The mouse is the premier venue for modeling human disease because of the unrivalled technology for manipulating its genome. Embryonic stem (ES) cells, pronuclear injection in fertilized oocytes, and transpositional mutagenesis allow for sophisticated manipulation of the murine germ line. Potentially the most powerful and precise strategy for disease modeling is conditional mutagenesis, in which a specific mutation is made in a somatic cell to produce cell type-specific disease states. Conditional mutagenesis relies on the site-specific recombinase (SSR) Cre to mediate a very precise recombination event between its 34-base pair loxP recombination target sites. The loxP sites have to be placed into the mouse genome at a chosen site, usually by gene targeting in ES cells. Upon exposure to Cre, these sites will be precisely recombined without any other recombination event in the rest of the genome. This remarkable precision is what makes conditional mutagenesis such a valuable technique. Among all SSRs, Cre has proven to be the most effective at mediating recombination in large genomes such as the mouse. However, owing to the complexities of alternative splicing, gene product interactions and genetic redundancy, it will be useful to have the means to mutate a given gene in more than one way, or to combine more than one conditional mutation. To achieve this goal, new tools that perform as well as Cre are required.

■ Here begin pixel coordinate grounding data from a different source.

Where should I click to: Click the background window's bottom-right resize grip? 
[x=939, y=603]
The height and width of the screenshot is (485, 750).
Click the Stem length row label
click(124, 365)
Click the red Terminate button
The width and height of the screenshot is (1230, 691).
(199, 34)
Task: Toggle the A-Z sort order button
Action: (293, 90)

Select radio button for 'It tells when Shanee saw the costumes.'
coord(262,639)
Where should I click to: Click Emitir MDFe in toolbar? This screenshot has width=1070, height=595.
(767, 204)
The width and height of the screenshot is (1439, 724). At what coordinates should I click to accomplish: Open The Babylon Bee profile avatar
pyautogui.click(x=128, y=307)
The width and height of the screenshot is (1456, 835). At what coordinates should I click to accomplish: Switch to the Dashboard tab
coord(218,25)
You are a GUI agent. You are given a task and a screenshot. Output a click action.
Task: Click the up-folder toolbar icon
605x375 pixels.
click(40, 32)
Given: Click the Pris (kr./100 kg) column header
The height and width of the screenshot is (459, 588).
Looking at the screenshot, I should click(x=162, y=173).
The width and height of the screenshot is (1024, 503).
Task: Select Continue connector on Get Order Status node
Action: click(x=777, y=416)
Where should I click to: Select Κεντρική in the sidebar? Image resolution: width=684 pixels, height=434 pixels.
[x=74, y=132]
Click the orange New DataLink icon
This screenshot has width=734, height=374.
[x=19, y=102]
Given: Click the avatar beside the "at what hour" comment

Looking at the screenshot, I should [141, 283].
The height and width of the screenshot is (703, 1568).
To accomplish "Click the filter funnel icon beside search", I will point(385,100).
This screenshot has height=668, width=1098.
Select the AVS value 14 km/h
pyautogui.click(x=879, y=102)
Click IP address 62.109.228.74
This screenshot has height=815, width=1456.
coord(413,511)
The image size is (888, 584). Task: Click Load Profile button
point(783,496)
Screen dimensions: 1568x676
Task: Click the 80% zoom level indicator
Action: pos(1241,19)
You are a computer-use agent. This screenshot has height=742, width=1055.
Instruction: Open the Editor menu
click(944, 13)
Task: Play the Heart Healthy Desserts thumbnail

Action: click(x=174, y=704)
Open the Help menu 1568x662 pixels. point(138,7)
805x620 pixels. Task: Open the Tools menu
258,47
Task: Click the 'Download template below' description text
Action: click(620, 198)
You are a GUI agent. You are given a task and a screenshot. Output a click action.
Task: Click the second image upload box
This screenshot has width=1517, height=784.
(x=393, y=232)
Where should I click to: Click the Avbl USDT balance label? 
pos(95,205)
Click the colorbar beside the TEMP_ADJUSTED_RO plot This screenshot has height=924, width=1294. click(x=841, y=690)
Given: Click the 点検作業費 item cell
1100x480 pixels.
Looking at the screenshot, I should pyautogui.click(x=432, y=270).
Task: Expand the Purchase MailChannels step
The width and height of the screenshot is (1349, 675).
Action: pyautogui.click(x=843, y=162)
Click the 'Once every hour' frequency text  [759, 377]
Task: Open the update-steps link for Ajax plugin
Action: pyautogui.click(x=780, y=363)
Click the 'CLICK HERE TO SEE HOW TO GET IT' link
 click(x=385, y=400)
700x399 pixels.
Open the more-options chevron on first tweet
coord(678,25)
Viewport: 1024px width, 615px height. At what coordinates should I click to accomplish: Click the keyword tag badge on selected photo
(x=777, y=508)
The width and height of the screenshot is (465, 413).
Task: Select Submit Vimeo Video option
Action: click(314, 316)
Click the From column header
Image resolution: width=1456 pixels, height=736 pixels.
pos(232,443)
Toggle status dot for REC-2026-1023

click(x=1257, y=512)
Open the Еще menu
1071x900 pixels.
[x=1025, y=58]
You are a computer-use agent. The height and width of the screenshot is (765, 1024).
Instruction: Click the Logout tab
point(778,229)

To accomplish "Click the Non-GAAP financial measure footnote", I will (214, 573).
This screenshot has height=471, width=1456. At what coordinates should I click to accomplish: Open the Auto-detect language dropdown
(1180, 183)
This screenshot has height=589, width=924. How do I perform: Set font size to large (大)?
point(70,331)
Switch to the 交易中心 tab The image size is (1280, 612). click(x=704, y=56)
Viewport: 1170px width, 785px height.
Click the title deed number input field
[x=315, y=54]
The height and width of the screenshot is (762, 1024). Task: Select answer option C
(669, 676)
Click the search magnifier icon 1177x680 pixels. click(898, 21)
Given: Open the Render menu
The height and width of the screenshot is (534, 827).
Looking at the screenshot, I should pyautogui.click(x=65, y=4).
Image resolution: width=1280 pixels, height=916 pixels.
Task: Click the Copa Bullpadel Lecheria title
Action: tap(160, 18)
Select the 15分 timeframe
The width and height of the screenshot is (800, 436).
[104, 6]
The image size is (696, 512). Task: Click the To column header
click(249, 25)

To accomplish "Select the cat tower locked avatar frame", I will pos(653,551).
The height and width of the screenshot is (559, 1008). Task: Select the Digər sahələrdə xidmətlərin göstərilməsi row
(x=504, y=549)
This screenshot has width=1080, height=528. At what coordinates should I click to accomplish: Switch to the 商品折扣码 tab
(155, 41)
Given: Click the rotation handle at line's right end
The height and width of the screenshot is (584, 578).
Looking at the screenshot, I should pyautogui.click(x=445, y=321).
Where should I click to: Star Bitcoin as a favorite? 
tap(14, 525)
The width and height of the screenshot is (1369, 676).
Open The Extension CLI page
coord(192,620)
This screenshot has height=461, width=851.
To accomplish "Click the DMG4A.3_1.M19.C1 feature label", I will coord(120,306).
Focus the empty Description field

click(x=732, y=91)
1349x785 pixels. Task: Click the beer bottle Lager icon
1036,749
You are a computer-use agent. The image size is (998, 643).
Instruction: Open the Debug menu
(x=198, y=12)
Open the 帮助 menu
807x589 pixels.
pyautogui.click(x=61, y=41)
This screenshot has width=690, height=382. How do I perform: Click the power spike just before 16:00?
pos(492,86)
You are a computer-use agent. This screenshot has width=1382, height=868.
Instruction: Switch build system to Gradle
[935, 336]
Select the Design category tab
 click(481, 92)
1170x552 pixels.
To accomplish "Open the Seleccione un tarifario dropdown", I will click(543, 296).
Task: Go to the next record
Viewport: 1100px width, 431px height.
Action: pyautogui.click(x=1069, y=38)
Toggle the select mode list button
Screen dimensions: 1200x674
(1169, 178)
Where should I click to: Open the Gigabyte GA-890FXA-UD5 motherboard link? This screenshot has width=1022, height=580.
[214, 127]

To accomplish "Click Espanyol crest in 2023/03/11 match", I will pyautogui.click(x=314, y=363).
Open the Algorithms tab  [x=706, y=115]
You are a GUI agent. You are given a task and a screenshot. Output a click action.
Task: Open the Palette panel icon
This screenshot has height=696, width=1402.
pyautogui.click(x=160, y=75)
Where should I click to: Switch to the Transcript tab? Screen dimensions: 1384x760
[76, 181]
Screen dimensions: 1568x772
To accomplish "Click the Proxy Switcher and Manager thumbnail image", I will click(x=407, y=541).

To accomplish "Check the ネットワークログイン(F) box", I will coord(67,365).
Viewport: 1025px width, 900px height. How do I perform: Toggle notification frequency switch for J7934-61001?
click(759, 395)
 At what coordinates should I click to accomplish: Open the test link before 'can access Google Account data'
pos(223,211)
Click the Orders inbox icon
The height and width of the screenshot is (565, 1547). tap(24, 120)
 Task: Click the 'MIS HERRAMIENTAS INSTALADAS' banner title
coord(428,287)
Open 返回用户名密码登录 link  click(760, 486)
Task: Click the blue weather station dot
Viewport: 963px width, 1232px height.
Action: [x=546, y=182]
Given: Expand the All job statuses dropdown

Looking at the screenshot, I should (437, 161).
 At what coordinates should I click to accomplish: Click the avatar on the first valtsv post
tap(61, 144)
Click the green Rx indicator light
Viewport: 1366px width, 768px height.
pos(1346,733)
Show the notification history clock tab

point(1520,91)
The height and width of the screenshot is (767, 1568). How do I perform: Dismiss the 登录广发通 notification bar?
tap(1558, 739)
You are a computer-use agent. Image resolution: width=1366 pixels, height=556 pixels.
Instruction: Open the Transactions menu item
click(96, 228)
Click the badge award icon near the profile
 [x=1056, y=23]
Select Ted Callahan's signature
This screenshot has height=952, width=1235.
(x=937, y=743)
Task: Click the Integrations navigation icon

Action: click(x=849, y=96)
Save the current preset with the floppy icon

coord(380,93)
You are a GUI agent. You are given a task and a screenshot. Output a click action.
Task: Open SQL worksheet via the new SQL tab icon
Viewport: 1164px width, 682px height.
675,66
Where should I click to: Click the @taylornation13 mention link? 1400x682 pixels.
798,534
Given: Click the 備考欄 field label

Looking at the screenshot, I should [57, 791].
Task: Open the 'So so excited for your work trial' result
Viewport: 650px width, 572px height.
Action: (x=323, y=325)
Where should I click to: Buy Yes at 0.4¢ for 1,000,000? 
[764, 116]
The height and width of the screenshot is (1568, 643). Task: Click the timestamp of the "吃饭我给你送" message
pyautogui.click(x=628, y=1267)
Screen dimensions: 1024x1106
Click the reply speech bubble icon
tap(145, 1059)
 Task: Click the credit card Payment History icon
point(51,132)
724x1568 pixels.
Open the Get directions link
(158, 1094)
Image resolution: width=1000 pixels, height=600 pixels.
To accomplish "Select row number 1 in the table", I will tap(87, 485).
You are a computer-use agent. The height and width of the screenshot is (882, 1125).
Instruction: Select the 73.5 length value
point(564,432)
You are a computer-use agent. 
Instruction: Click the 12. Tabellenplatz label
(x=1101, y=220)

The authors show that an SSR that is related closely to Cre, termed Dre, has similar efficiencies to Cre when applied in the mouse. Using recombination tests in E. coli, mammalian cells and the mouse, they show that Dre recombinase produced very specific recombination to rox sites, even in the presence of loxP. Thus, there is no crosstalk between Cre and Dre recombination. They also produced ubiquitous mouse lines for the Dre-rox system and propose using this technique to build more complex models by combining it with the existing Cre and FLP methods of genetic manipulation.
These results present a second option for efficient conditional mutagenesis in the mouse. Whereas Cre will remain the main instrument for conditional mutagenesis, the advent of Dre permits the development of more sophisticated strategies of combinatorial site-specific recombination and conditional mutagenesis. The use of the two SSRs will simplify the use of conditional mutagenesis to analyze alternative splice forms. Given that most mammalian genes are alternatively spliced, this application could play a significant role in future mouse modeling.